> **Work required**: Check each line below for the word "logo". Then give only how many lines have it.

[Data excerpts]
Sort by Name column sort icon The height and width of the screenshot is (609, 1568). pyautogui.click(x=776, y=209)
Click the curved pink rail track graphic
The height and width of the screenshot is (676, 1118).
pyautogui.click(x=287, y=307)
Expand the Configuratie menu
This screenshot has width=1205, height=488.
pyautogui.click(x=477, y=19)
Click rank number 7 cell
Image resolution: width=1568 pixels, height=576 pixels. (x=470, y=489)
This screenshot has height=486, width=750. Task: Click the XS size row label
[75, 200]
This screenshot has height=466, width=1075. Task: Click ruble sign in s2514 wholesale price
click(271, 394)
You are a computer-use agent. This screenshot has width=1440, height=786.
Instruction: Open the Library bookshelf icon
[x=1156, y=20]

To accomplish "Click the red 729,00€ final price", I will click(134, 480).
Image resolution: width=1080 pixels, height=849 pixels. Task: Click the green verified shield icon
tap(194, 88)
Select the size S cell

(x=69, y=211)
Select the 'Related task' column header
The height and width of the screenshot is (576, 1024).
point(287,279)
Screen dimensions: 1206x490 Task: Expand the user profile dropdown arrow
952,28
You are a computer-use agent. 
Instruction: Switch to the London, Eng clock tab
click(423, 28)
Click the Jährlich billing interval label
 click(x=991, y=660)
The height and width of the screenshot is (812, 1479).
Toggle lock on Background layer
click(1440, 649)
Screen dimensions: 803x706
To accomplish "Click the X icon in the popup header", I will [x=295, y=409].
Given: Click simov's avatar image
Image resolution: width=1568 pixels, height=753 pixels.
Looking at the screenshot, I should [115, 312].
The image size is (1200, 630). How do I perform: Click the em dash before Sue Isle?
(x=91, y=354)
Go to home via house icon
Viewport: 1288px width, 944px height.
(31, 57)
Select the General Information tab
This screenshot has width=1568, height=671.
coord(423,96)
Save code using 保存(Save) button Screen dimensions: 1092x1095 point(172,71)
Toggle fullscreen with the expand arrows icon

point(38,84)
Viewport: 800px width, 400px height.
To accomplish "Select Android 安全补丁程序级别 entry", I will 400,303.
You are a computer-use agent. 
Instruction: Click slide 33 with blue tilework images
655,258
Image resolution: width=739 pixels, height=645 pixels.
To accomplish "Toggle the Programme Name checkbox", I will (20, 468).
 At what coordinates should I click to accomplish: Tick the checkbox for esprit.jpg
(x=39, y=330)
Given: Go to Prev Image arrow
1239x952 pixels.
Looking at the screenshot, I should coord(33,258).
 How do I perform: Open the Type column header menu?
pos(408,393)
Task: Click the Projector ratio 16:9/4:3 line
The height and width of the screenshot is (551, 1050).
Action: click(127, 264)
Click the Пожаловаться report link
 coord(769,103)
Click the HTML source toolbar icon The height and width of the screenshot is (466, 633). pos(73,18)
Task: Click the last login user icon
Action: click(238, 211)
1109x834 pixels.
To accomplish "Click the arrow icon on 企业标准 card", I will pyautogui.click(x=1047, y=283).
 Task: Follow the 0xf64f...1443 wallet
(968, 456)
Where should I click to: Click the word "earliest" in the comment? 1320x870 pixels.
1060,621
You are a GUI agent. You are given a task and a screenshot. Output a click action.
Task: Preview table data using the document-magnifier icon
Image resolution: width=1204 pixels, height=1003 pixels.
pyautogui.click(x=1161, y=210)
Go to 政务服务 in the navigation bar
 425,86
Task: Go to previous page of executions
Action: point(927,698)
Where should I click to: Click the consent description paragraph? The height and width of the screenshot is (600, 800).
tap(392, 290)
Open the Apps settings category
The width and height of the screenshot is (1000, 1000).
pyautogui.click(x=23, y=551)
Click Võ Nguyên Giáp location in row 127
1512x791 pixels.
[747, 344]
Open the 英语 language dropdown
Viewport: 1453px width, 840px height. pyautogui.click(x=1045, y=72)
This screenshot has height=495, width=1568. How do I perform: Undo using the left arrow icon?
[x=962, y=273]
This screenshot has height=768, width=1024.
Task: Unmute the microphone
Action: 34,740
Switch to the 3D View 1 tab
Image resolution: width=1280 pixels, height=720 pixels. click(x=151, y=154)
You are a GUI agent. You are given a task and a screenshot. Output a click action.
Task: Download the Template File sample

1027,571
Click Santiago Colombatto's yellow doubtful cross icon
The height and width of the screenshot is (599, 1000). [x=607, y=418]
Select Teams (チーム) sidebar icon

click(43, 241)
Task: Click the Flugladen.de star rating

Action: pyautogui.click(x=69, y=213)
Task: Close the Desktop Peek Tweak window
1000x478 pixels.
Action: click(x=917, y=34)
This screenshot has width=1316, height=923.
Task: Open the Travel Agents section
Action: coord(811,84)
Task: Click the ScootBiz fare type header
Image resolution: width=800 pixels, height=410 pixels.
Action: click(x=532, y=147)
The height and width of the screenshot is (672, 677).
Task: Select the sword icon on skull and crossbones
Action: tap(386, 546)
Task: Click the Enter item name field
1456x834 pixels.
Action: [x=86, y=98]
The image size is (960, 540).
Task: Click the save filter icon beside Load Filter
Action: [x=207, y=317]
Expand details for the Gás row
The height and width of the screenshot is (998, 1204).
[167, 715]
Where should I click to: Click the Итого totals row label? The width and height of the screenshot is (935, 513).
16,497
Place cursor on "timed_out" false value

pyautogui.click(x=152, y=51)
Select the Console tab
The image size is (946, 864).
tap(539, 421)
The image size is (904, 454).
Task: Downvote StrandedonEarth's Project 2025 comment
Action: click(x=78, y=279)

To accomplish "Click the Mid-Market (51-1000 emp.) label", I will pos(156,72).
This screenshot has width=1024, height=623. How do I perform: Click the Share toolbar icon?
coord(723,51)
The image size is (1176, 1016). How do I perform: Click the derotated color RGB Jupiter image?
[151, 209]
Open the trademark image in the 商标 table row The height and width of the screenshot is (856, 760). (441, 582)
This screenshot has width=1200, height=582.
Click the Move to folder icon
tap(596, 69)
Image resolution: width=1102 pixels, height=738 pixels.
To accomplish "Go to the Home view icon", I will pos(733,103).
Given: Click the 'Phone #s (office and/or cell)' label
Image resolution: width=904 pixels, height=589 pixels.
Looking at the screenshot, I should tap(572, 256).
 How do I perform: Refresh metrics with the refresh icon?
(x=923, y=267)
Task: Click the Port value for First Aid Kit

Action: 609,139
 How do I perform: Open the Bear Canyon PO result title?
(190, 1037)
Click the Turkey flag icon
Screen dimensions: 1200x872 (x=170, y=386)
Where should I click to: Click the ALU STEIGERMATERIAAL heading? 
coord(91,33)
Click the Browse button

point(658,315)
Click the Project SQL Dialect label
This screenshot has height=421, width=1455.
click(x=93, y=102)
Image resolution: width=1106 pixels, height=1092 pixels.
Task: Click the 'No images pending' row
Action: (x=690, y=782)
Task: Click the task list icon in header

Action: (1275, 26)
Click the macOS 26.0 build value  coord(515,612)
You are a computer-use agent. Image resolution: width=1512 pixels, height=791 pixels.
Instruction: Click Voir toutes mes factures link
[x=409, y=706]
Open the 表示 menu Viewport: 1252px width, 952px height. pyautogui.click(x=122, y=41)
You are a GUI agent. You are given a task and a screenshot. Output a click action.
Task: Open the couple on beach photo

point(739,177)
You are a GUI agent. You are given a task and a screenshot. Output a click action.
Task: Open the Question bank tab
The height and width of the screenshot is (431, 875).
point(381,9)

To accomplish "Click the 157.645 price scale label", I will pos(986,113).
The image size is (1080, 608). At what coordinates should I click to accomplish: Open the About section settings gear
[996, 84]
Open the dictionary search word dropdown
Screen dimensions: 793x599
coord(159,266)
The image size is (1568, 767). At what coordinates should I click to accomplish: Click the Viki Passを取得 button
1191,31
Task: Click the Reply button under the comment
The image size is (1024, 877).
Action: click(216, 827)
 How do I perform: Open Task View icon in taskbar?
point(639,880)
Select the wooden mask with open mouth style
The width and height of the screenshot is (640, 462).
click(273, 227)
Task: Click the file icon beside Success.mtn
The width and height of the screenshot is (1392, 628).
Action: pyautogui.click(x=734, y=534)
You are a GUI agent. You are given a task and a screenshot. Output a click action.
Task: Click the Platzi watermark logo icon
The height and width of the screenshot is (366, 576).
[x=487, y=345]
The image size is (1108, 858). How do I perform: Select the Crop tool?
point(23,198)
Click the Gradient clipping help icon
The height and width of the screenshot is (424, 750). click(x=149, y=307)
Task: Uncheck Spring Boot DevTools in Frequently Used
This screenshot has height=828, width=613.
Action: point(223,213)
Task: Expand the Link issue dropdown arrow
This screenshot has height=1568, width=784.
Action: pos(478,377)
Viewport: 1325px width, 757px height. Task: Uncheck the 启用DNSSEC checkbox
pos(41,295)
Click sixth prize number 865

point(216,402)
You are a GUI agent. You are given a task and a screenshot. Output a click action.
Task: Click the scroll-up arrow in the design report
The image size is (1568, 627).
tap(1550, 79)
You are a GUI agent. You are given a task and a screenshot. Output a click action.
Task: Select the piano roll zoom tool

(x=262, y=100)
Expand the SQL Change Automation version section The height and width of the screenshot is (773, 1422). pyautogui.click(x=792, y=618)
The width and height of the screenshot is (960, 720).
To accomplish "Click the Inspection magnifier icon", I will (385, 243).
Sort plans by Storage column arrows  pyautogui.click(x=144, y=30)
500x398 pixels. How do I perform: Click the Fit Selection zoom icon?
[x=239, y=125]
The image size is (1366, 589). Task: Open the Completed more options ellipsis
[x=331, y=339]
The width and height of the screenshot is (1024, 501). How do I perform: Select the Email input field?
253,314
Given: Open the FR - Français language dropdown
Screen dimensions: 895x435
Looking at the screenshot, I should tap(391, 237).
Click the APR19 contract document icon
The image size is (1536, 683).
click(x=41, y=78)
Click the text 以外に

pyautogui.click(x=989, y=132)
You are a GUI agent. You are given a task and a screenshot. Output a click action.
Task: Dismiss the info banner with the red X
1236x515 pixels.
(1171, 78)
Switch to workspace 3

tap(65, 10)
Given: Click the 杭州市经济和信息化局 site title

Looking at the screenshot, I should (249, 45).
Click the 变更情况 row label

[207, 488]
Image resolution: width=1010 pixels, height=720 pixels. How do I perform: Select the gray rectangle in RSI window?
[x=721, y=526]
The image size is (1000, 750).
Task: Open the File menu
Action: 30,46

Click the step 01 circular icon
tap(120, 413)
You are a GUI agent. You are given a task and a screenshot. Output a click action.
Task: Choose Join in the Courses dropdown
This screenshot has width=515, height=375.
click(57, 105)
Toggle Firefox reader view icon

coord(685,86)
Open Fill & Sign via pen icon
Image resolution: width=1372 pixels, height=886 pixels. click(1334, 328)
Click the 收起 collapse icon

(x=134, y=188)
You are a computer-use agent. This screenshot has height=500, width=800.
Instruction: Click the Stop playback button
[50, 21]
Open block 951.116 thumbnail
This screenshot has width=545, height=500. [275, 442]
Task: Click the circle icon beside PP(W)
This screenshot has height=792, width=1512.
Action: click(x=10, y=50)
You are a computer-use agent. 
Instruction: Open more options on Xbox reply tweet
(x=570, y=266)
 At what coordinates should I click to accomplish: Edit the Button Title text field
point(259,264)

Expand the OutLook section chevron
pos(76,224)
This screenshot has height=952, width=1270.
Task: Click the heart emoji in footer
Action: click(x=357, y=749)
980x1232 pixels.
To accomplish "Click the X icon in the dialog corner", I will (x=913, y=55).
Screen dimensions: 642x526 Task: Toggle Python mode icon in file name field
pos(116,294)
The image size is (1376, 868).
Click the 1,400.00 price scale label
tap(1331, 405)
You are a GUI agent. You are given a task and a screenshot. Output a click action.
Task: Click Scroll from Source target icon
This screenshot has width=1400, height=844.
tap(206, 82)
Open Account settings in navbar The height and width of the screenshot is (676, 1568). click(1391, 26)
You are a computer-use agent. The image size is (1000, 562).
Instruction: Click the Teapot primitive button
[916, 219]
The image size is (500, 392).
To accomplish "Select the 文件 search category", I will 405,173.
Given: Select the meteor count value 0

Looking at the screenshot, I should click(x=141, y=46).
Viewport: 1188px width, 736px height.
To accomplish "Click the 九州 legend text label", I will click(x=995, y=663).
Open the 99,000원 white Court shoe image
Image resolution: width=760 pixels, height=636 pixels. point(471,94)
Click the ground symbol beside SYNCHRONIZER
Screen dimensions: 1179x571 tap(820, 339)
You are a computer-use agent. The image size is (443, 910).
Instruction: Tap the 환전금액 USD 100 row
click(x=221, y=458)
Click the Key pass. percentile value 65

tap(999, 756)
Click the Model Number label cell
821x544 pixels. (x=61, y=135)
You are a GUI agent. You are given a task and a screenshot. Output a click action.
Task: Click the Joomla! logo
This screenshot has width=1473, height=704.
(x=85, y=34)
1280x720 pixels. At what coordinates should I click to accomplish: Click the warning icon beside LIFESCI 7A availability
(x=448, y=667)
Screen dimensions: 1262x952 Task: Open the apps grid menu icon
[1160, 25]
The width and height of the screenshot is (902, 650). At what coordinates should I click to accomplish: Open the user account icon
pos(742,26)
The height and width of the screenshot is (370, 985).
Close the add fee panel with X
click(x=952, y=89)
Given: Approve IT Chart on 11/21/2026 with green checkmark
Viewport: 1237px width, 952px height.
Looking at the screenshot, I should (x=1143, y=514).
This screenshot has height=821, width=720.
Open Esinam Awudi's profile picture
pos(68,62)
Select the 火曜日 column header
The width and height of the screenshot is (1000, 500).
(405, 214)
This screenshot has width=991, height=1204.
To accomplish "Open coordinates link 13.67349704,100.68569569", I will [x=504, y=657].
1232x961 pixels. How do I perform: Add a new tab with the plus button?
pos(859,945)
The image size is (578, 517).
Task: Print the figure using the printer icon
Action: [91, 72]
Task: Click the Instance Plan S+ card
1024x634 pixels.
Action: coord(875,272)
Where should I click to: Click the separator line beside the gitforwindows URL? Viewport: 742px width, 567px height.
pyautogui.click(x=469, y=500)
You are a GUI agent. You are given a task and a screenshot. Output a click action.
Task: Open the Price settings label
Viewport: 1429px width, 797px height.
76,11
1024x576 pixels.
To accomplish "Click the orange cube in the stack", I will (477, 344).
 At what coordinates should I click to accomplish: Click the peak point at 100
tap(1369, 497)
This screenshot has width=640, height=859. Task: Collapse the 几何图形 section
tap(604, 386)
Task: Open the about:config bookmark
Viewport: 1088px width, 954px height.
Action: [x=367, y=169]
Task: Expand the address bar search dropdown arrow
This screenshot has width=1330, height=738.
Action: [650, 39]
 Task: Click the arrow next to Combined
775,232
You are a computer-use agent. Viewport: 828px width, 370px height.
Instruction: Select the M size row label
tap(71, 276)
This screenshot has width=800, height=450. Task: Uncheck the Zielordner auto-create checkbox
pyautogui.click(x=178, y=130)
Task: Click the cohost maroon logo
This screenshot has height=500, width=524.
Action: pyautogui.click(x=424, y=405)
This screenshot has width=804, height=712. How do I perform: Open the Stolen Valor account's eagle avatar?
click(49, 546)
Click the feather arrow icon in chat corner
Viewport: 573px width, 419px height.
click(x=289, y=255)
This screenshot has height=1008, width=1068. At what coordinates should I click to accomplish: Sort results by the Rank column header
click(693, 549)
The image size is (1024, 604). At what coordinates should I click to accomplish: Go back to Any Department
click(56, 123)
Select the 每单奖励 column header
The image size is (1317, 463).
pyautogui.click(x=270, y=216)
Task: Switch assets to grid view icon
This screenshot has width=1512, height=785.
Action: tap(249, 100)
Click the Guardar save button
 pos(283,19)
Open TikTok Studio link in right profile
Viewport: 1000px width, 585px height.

> **Answer to this problem**: 3